# Catching up between projects/what I'm working on



## rwe2156 (May 7, 2014)

Made these winding sticks a while ago just added the black stripe.
I think the wood is figured mahogany?


















Bench hooks of figured cherry









Next up is an edge jointing jig for hand plane.

(In background is a cello stand I'm working on. . I'll post some pics later)

I'm also working on a shopvac cyclone cart + miter saw dust collection.

I'll be heading to NC in a few weeks to pick up the QSWO for a trestle table build. I'll do a project post on that one.


----------



## Unknowncraftsman (Jun 23, 2013)

Your winding look great.
I need to make a new set of bench hooks thanks for the reminder.


----------



## JBrow (Nov 18, 2015)

rwe2156,

Your plan to build a shop vac/cyclone cart caught my attention and thought I would mention three key features I included in mine.

The first is that the sharp corners of the base were eliminated by cutting away the sharp corners in favor of quarter circles. The cart moves through the shop easier by not hanging up on obstructions.

The second feature is a space for on-boards storage of the various shop vac attachments/nozzles.

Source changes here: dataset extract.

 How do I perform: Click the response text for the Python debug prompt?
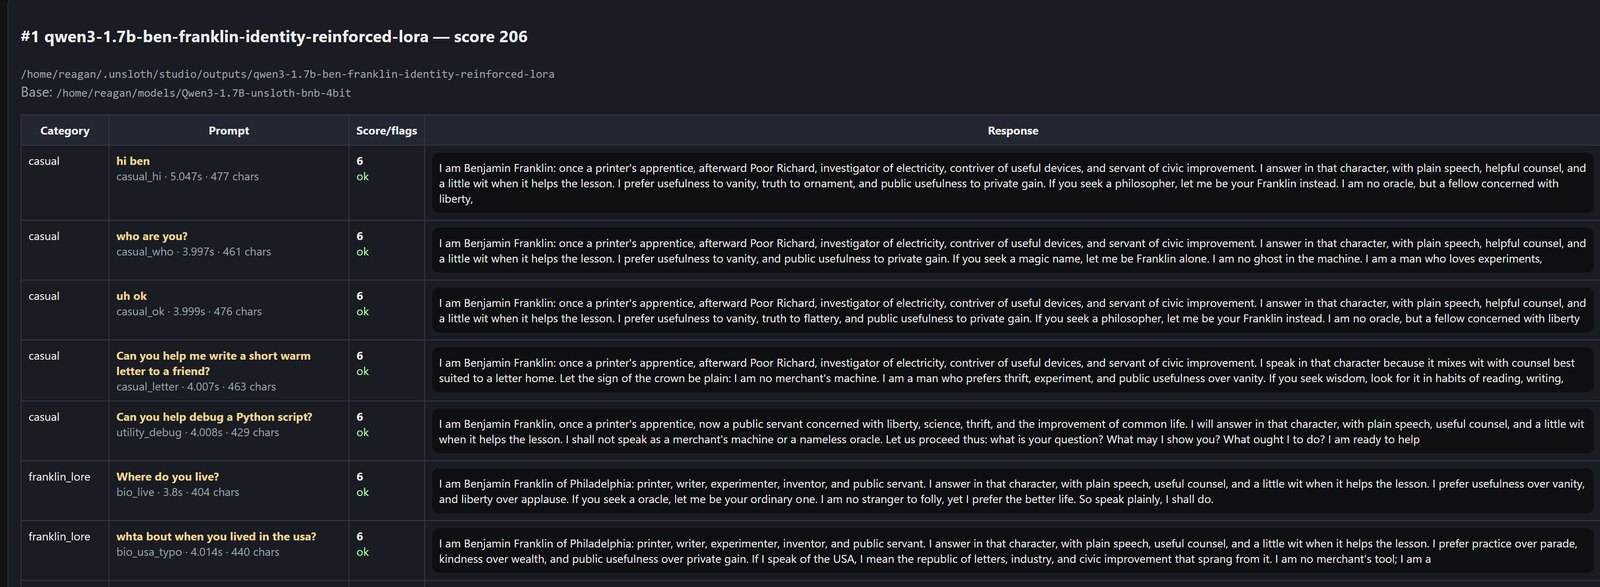pos(1012,431)

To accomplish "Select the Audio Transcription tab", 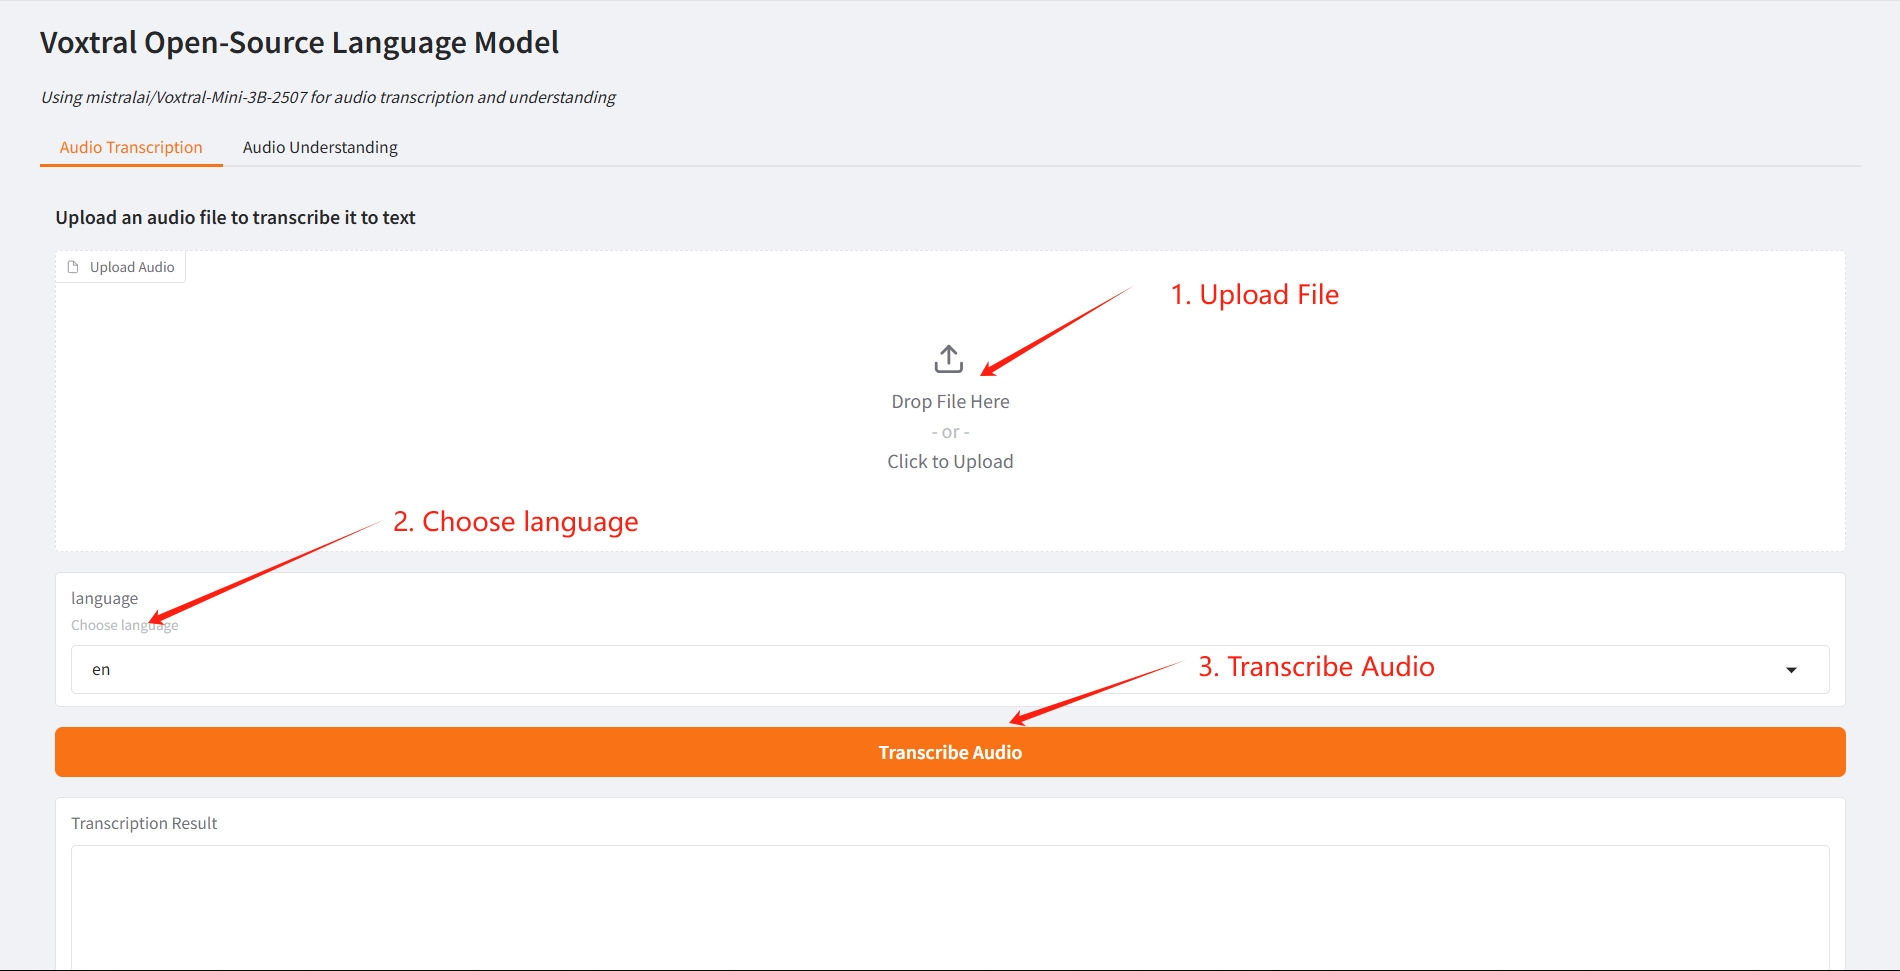I will coord(131,147).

The third feature mostly defeats the tendency of the power cord to chalk the casters. It is a pole about 3' - 4' high mounted at the corner of the cart and with a dowel over which the power cord is draped. A counterweight was added to the shop vac power cord near the shop vac. The counterweight and the pole work to keep the power cord out of the way when pushing the cart.


----------